The pound to euro exchange rate has been constrained to a tight range in recent weeks. However, as Brexit relations between the UK and EU begin to “sour regarding trade issues with Northern Ireland”, sterling saw a slight drop yesterday.
The pound is currently trading at a rate of 1.1639 according to Bloomberg at the time of writing.
It has seen an uptick of 0.08 percent since the minor fall yesterday.
According to Michael Brown, senior market analyst at Caxton FX, traders are looking to the European Central Bank (ECB) for its monthly monetary policy decision.
“As expected, sterling-euro remains moribund, with the cross continuing to do little more than mark time, and move in a rather uninspiring sideways direction,” he told Express.co.uk.
He continued: “Ahead of several high-level meetings this week, UK Brexit minister David Frost called on the EU to compromise more to prevent further unrest in Northern Ireland, whilst the EU is considering tougher retaliatory measures against the UK if post-Brexit obligations aren’t implemented.
“Meanwhile, the UK government has so far avoided a showdown against Conservative rebels over foreign aid cuts but could still face a vote on the issue ahead of the G7 summit this week.
“Sterling remains suspended above the $ 1.41 and €1.16 levels versus the US dollar and euro amidst the strong UK economic outlook as economic restrictions continue to lift.
“Doubts over the June reopening are limiting GBP upside though.
“The euro has been dogged this year by the slow vaccination rollout across Europe, especially relative to the UK and US.
“But it has fought back recently following a speed up inoculations and signs of a stronger economic recovery across the bloc.
“Nevertheless, GBP/EUR has been creeping back towards €1.17 over the past four weeks.”

DATA SECTION:
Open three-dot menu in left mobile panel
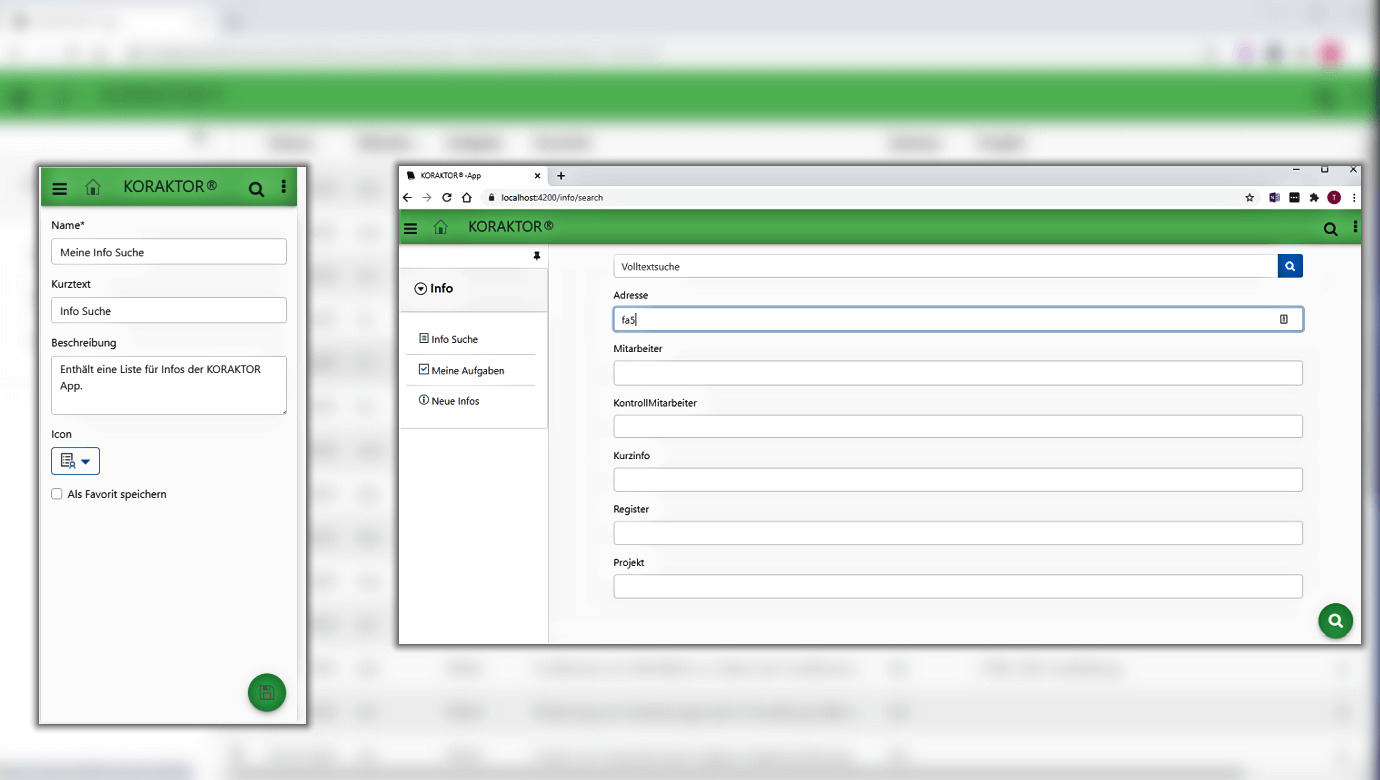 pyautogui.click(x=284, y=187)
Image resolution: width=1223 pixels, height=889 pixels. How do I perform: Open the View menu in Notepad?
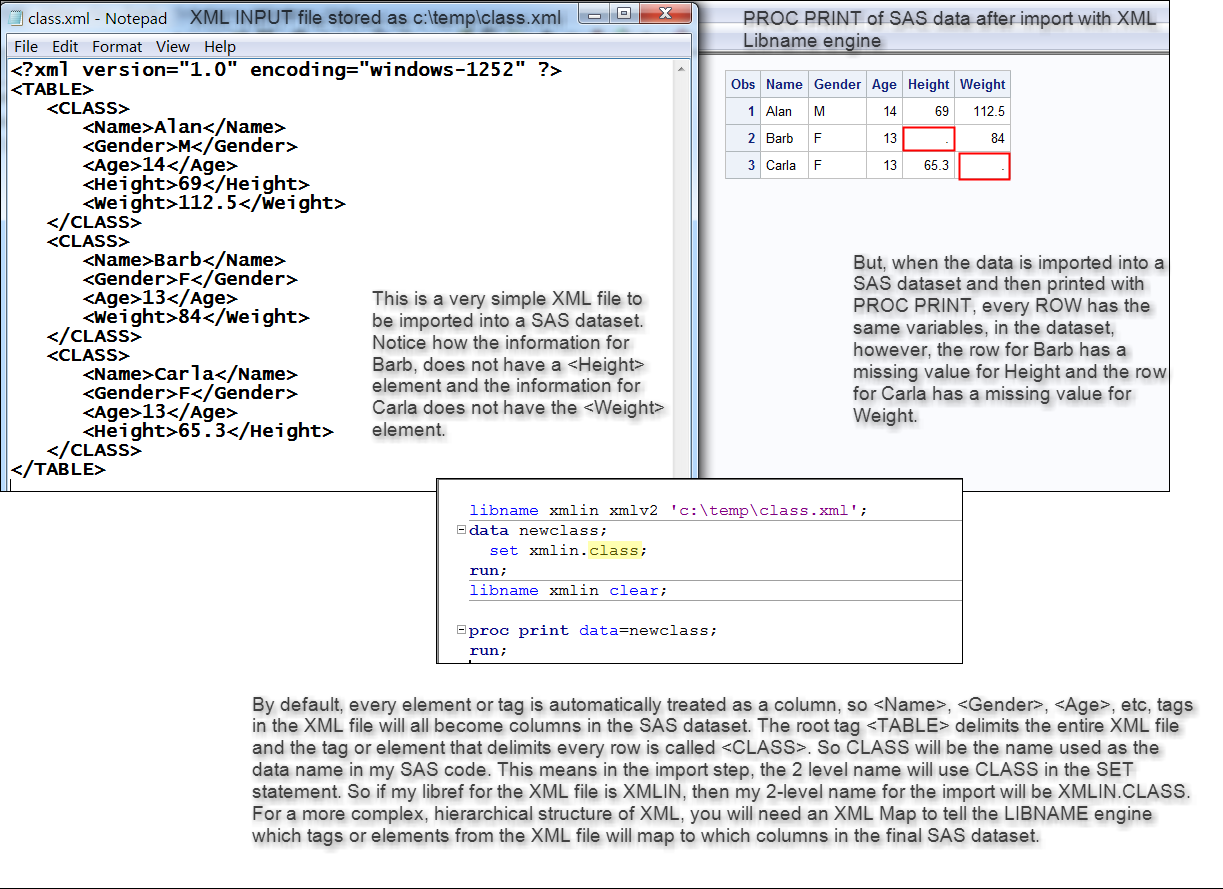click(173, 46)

==

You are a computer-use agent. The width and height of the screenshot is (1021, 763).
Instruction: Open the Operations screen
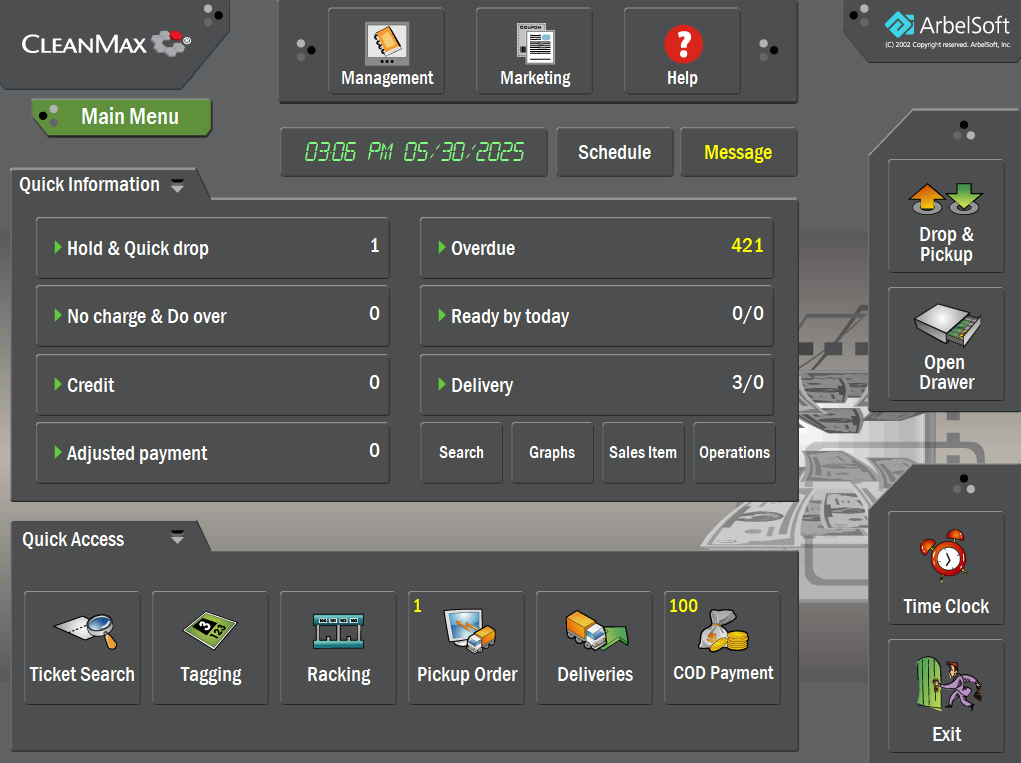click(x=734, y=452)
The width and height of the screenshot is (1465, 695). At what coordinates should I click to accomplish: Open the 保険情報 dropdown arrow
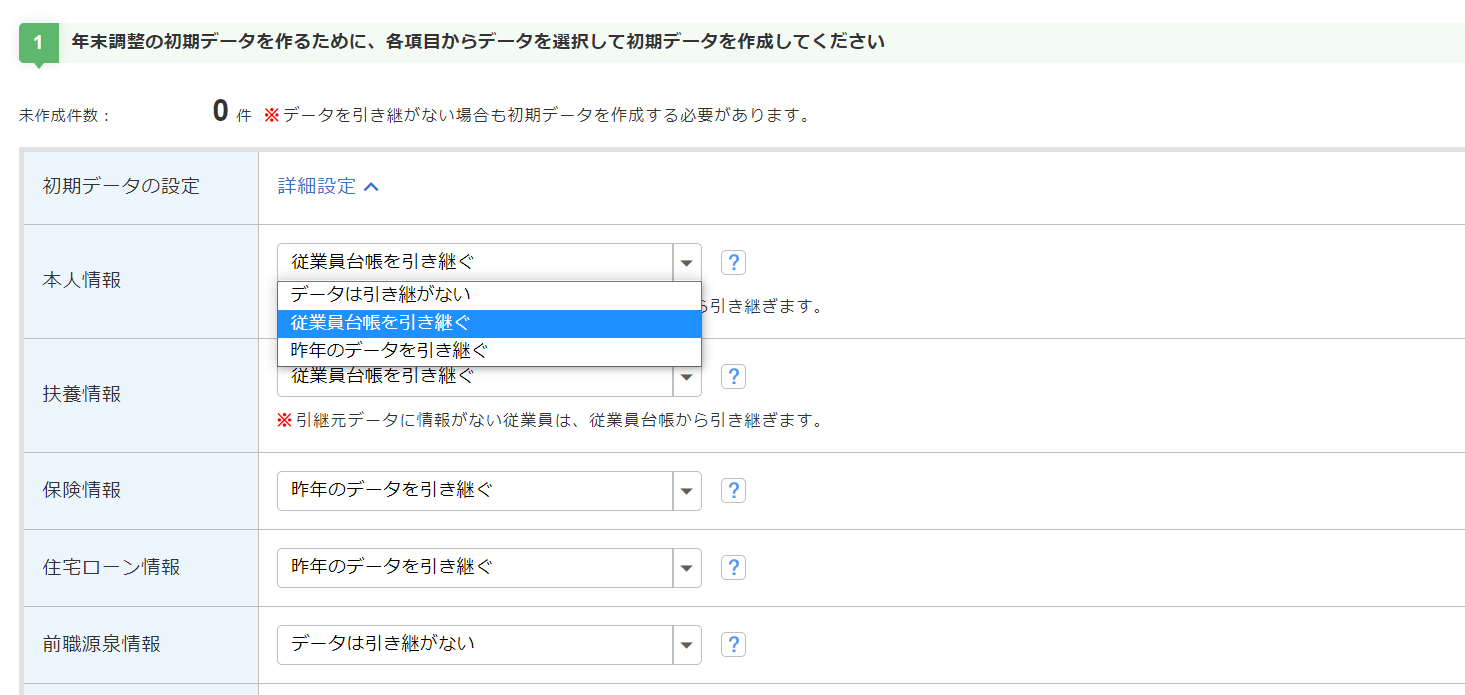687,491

PROBLEM 1:
Do these statements agree with the pound-to-euro report? For each, answer yes or no and quote the words of the report that decide it.
(a) Bloomberg put the pound at a rate of 1.1639.
(b) Michael Brown works as a senior market analyst at the European Central Bank.
(c) The slow vaccination rollout across Europe is compared only with the UK.
PROBLEM 2: Could you echo the part of the pound-to-euro report from "The pound to" up to and including "minor fall yesterday."?

TASK SOLUTION 1:
(a) Yes: "The pound is currently trading at a rate of 1.1639 according to Bloomberg at the time of writing."
(b) No: "Michael Brown, senior market analyst at Caxton FX"
(c) No: "especially relative to the UK and US."

TASK SOLUTION 2:
The pound to euro exchange rate has been constrained to a tight range in recent weeks. However, as Brexit relations between the UK and EU begin to “sour regarding trade issues with Northern Ireland”, sterling saw a slight drop yesterday.
The pound is currently trading at a rate of 1.1639 according to Bloomberg at the time of writing.
It has seen an uptick of 0.08 percent since the minor fall yesterday.